Segment Start: Given data

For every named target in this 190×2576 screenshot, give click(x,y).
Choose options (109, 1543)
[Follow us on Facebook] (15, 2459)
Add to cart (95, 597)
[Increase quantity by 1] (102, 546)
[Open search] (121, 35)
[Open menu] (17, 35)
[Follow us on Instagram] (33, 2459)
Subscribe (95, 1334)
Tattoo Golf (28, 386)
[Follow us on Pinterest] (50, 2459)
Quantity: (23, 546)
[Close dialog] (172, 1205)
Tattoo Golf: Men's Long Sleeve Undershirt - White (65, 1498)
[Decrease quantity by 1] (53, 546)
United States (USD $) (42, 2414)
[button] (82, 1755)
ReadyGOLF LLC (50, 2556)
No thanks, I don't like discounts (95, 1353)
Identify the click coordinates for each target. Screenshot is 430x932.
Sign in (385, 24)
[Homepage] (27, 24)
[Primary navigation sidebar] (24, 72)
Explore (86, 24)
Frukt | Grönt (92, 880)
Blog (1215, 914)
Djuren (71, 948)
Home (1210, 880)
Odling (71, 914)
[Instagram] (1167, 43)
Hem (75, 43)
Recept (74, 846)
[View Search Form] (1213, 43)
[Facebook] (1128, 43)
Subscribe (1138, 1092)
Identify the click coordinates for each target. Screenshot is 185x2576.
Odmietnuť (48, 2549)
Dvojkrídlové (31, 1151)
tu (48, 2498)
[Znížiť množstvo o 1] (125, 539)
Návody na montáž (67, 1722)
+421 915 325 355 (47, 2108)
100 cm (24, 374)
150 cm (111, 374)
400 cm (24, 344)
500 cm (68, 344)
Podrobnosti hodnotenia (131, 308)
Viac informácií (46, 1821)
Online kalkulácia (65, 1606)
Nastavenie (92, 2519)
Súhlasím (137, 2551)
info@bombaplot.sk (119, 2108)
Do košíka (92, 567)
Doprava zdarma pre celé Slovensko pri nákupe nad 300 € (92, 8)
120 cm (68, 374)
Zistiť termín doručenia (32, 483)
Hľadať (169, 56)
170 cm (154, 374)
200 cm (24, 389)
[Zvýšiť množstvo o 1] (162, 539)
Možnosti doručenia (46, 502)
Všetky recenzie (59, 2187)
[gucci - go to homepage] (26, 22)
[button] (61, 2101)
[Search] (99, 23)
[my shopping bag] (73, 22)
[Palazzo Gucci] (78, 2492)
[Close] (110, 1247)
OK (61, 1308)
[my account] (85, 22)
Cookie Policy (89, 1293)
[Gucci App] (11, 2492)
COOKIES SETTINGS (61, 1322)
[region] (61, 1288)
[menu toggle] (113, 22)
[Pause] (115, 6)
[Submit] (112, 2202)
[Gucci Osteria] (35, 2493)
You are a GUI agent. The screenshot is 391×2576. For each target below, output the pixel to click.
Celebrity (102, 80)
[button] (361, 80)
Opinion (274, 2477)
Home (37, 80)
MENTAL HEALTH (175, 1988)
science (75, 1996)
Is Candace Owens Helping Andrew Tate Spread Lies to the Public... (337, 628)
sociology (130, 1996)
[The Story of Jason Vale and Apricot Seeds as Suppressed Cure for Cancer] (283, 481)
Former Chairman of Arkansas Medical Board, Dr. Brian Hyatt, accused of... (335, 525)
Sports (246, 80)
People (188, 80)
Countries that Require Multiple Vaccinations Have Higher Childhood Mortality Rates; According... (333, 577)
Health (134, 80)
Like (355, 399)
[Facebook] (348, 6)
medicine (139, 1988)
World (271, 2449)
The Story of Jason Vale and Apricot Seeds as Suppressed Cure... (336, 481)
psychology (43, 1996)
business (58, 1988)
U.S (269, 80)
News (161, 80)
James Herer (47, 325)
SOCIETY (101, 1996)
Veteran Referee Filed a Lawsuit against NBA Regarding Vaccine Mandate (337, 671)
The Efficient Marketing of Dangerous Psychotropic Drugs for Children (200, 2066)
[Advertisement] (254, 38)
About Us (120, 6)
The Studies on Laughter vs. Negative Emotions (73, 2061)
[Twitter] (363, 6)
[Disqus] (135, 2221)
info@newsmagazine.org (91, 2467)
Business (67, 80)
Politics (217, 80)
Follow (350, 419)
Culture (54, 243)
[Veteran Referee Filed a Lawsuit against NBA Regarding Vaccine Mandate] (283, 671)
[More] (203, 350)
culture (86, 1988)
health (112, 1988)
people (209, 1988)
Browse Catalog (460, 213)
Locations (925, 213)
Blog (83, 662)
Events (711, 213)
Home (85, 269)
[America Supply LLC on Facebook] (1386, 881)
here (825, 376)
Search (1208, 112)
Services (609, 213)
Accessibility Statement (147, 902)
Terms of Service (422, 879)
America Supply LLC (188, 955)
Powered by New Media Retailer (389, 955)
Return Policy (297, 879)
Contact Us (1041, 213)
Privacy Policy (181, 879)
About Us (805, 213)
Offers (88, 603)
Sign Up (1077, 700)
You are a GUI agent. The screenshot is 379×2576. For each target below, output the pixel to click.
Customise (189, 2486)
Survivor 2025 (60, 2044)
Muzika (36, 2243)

Segment End: Given data

Your assignment: Go through the listing above and copy each line that contains "Suppressed".

Exercise response:
[The Story of Jason Vale and Apricot Seeds as Suppressed Cure for Cancer] (283, 481)
The Story of Jason Vale and Apricot Seeds as Suppressed Cure... (336, 481)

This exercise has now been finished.